Appendix A Effect of Input Scale on Anomaly Detection
In the anomaly detection benchmark introduced in Hendrycks & Gimpel (2016), the baseline models already perform very well; hence, the room to improve for BNNs is not very significant. We performed an exploratory study in which we found that the baseline NN is highly susceptible to scaling of the pixel intensities of the out-of-distribution (OOD) data. We performed this analysis on MNIST (using the notMNIST OOD dataset) as well as a smaller digit dataset, sklearn.datasets.load_digits (using downsized notMNIST as OOD data). Figures 8 and 9 illustrate the effect of OOD intensity scaling: the performance of the deterministic NN decreases as we increase the scaling factor; MC dropout is more resistant to increasing scale, while SGLD and APD are least affected.

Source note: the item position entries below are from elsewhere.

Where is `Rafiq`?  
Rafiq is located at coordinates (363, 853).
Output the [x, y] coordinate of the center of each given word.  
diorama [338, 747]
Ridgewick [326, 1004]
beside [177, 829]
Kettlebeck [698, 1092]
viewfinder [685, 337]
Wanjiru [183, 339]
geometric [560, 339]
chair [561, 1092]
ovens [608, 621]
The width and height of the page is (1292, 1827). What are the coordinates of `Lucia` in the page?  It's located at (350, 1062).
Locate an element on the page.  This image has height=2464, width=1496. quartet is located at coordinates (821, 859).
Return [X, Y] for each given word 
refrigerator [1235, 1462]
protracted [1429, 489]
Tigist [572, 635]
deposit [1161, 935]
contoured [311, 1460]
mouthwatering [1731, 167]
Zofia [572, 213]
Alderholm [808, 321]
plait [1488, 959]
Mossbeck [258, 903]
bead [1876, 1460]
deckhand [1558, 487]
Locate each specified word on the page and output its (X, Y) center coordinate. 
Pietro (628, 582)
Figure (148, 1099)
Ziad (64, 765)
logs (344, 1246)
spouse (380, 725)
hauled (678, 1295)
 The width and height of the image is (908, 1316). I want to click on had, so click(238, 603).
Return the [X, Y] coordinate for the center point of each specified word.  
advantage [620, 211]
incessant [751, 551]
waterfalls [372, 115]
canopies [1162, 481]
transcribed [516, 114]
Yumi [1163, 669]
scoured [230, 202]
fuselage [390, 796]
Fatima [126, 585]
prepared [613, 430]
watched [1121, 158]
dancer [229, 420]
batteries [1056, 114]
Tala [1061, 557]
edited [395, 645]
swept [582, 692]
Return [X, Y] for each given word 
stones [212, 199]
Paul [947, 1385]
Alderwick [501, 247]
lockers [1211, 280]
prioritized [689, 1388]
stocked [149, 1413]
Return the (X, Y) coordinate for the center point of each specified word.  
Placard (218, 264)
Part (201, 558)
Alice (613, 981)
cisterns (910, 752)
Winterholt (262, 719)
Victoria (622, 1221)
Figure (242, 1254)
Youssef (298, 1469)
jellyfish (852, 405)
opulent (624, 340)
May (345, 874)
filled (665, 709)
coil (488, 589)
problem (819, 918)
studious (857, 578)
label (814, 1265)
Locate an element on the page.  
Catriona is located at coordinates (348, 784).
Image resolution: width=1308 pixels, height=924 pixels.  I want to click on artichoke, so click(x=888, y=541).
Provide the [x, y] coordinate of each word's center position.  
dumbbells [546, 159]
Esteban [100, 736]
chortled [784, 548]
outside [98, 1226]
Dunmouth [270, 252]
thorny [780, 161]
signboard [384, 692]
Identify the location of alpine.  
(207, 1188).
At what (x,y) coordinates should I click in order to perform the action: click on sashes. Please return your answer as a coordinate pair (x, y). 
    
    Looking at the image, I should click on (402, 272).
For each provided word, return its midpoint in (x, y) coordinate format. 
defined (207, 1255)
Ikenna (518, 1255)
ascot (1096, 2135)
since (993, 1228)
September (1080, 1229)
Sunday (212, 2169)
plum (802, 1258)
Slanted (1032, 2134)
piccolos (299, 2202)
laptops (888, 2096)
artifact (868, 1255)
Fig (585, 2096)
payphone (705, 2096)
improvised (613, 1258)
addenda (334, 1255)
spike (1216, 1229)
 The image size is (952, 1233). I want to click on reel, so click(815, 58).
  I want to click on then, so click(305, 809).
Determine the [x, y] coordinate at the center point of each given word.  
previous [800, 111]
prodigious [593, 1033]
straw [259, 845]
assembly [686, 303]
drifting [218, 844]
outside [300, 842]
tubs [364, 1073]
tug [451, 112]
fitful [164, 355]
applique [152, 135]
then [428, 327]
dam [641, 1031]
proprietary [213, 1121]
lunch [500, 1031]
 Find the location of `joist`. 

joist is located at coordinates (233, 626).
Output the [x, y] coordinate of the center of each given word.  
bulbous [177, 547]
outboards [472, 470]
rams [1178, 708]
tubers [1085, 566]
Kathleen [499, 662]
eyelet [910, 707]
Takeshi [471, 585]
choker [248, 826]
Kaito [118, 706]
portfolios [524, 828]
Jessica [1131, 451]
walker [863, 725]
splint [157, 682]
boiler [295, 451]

Appendix B Additional Anomaly Detection Results
We present comprehensive results for the anomaly detection task, with both fcNN1 and fcNN2 networks, and each of the variation ratios, entropy, and BALD uncertainty measures. Table 4 shows the performance of SGD, MC dropout, SGLD, and APD using the fcNN1 network (784-100-10) with VR, entropy, and BALD. Table 5 shows the results of each method using the fcNN2 network (784-400-400-10) with entropy (the results for fcNN2 using VR and BALD are shown in Table 2 in Section 5.2.3).